The glycosylated extracellular domain of MUC1 protects against SARS-CoV-2 infection at the respiratory surface

Abstract

Mucus plays an essential role in protecting the respiratory tract against microbial infections. The major components of mucus are heavily O-glycosylated mucin glycoproteins, constitutively expressed at the surface of respiratory epithelia where pathogens enter cells. The gel-forming mucins MUC5AC and MUC5B facilitate the efficient elimination of pathogens by mucociliary clearance. The major role of transmembrane (TM) mucins MUC1, MUC4, and MUC16 are to restrict microbial invasion at the apical surface. SARS-CoV-2 targets respiratory epithelia resulting in an illness spectrum ranging from mild to severe and that the protective role of mucins in infection has not been studied thus far. In this study, we determined the impact of host mucins and mucin glycans on SARS-CoV-2 spike-mediated viral entry into human respiratory cells.
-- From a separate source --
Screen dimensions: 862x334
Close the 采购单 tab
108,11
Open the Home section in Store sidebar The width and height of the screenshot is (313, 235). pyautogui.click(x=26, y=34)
Calu-3 human lung epithelial cells have an endogenous expression of the SARS-CoV-2 entry receptor ACE2 and express high levels of the glycosylated transmembrane mucin MUC1. Removal of the mucin glycans sialic acid and fucose from the cellular surface using neuraminidase and fucosidase, respectively, did not significantly impact viral invasion. By contrast, complete removal of the MUC1 extracellular domain of MUC1 using the specific mucinase StcE greatly enhanced spike binding and viral infection. This study implicates the glycosylated extracellular domain of the TM mucin MUC1 as an important component of the host defense that may restrict the severity of SARS-CoV-2 infection.